__Dataset records__.

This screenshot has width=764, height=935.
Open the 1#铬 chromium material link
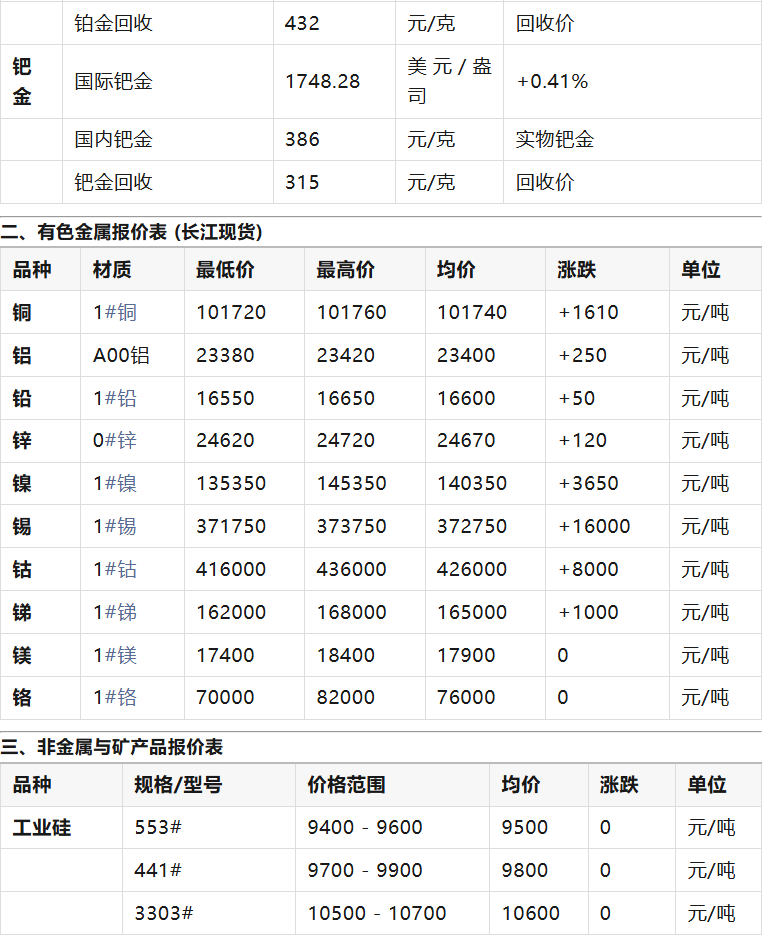[x=115, y=698]
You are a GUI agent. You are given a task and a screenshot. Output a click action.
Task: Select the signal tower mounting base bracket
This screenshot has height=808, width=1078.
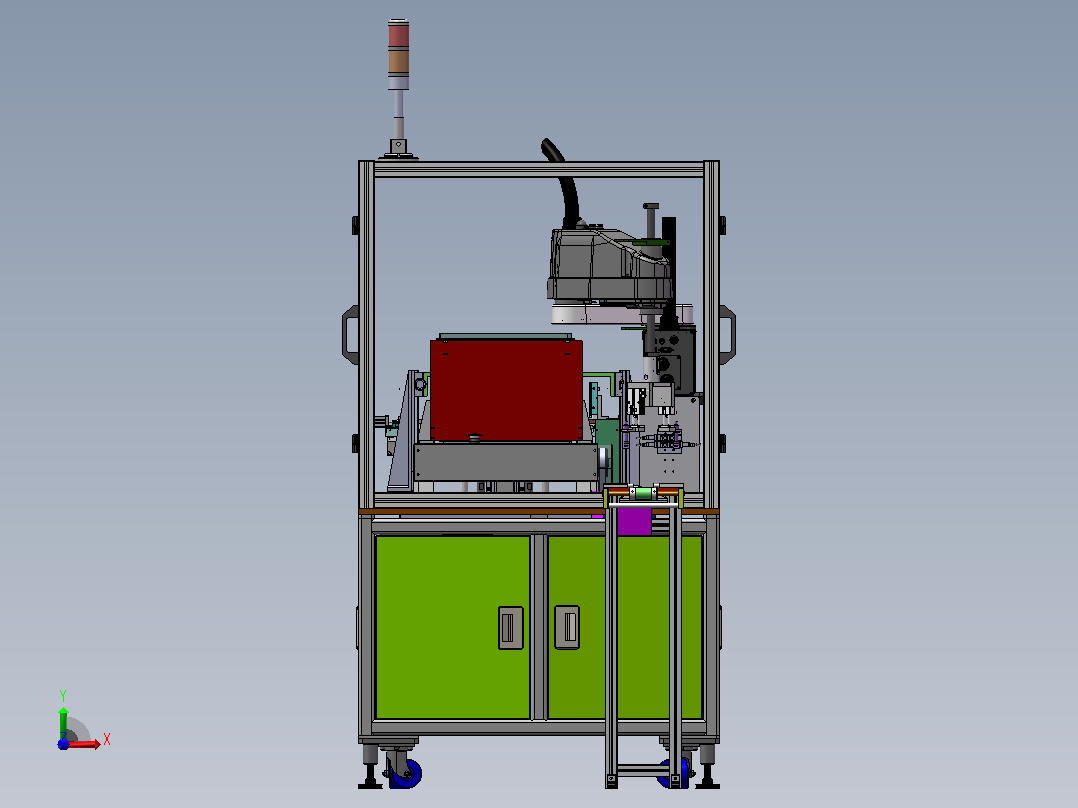398,150
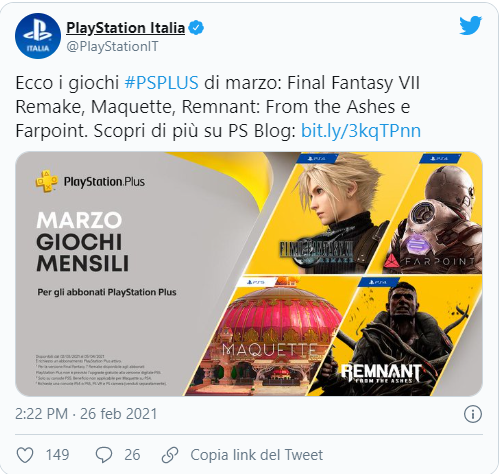Click the tweet timestamp 26 feb 2021
Image resolution: width=502 pixels, height=474 pixels.
point(86,414)
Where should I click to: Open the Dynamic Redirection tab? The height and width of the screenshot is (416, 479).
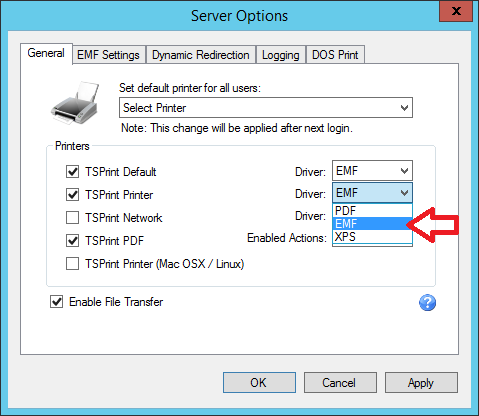point(201,55)
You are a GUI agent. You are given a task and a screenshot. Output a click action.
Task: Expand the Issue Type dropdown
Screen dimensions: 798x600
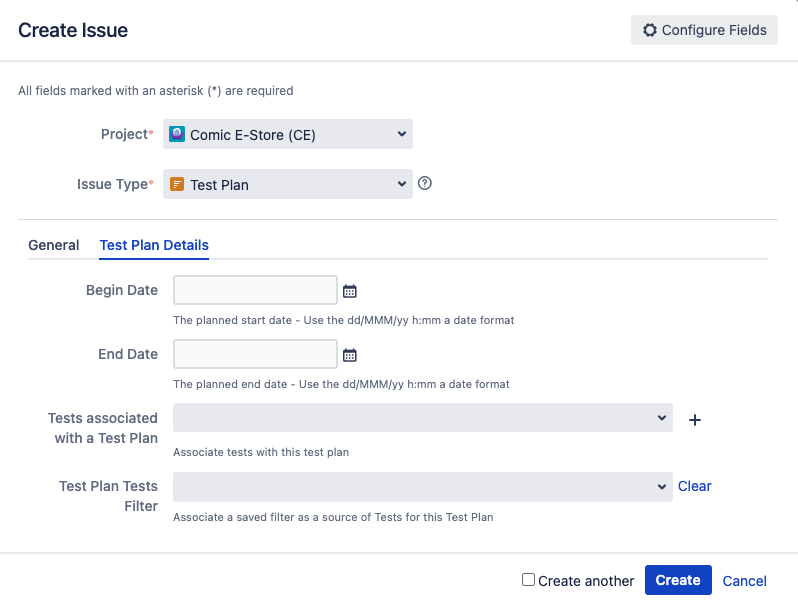(288, 184)
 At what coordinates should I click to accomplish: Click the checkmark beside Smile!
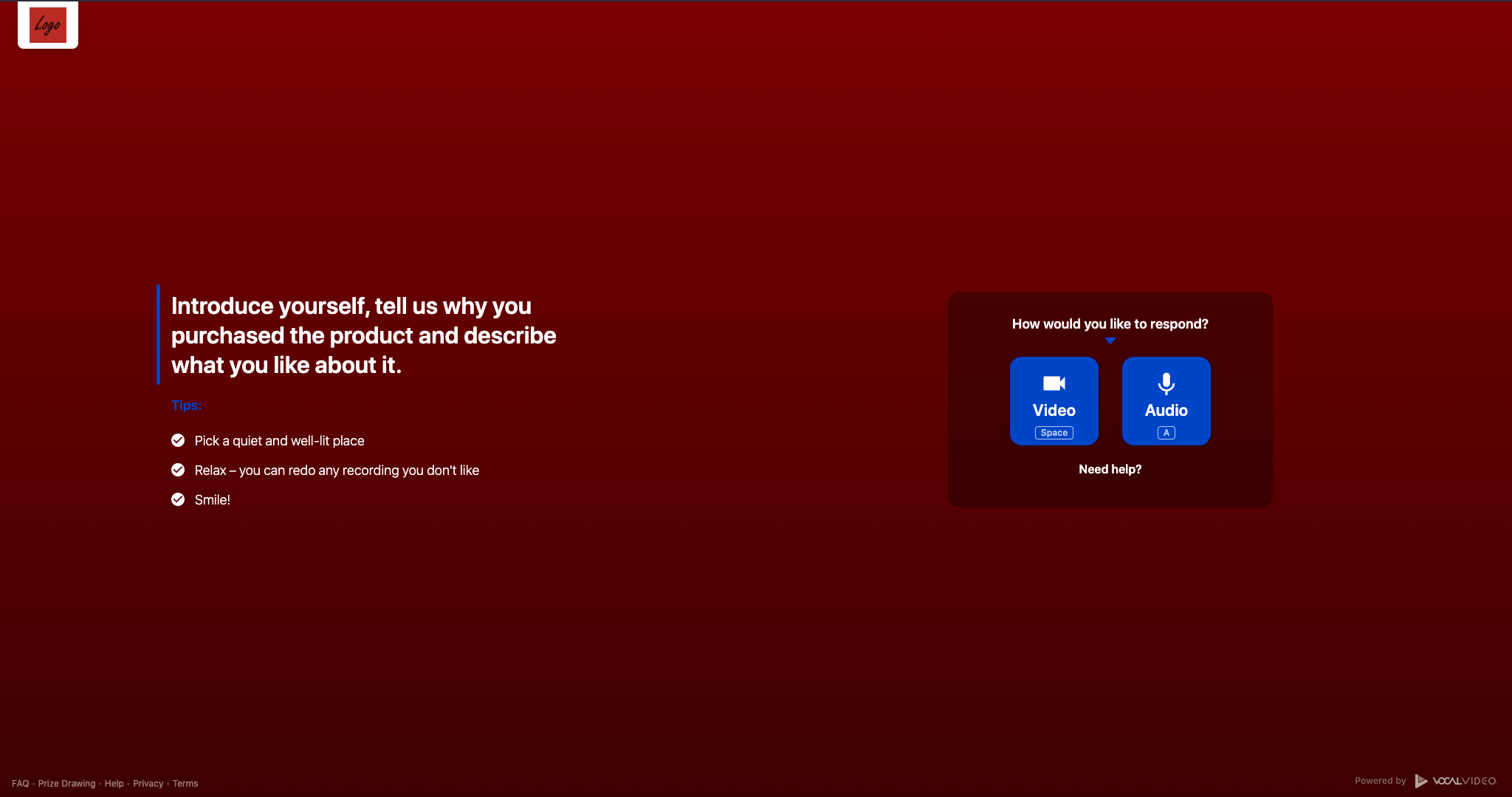(178, 499)
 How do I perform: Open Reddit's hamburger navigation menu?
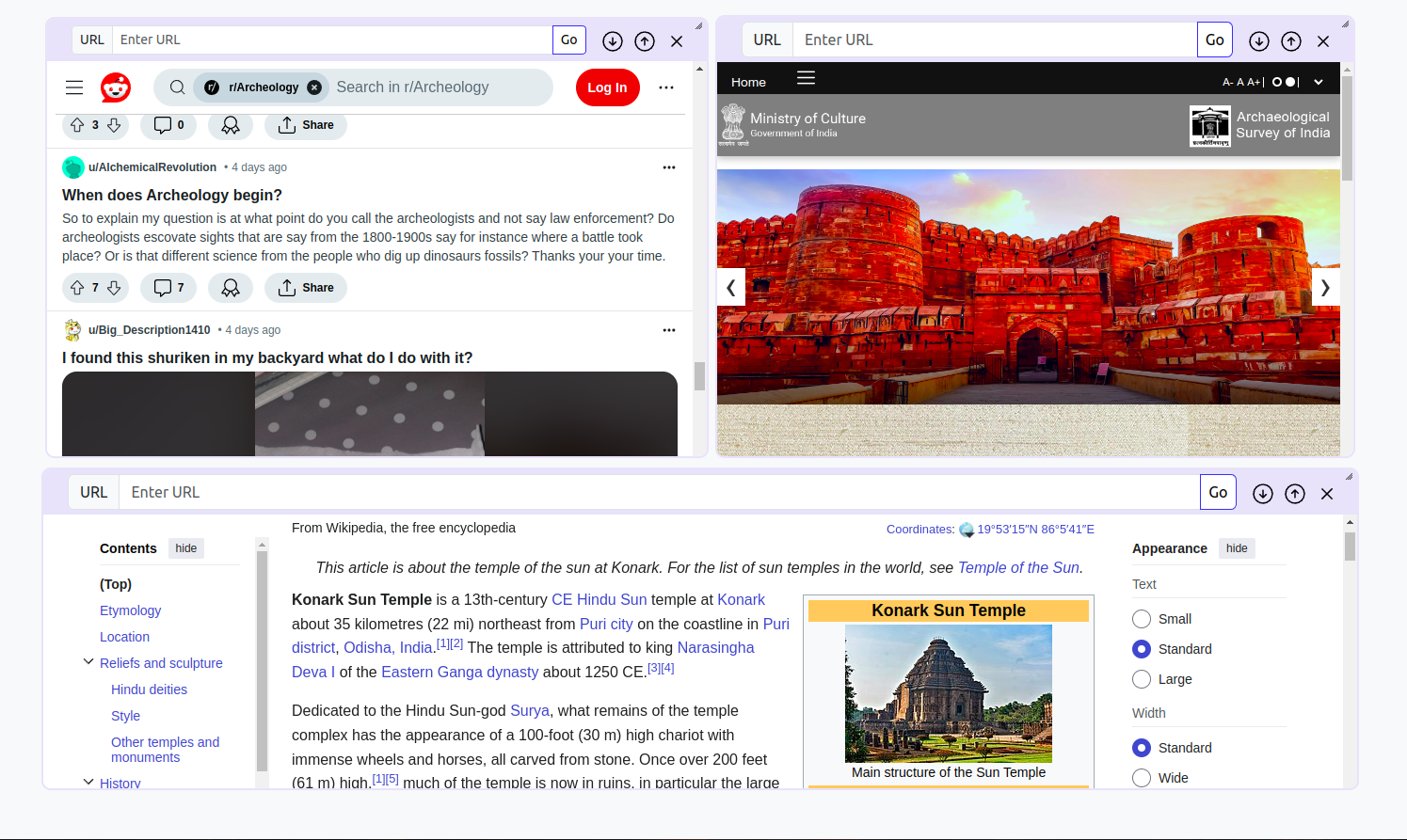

__EXERCISE DIRECTIONS__. Every line of the records above must reappear exactly, though the pictures must not.

__SOLVED PROBLEM__.
This screenshot has width=764, height=935.
Open the 1#铬 chromium material link
[x=115, y=698]
You are a GUI agent. You are given a task and a screenshot. Output a click action.
Task: Select the signal tower mounting base bracket
This screenshot has height=808, width=1078.
398,150
Click the tweet timestamp 26 feb 2021
Image resolution: width=502 pixels, height=474 pixels.
point(86,414)
Where should I click to: Open the Dynamic Redirection tab? The height and width of the screenshot is (416, 479).
point(201,55)
You are a GUI agent. You are given a task and a screenshot. Output a click action.
Task: Expand the Issue Type dropdown
Screen dimensions: 798x600
(288, 184)
 At what coordinates should I click to accomplish: Click the checkmark beside Smile!
(178, 499)
 How do I perform: Open Reddit's hamburger navigation menu?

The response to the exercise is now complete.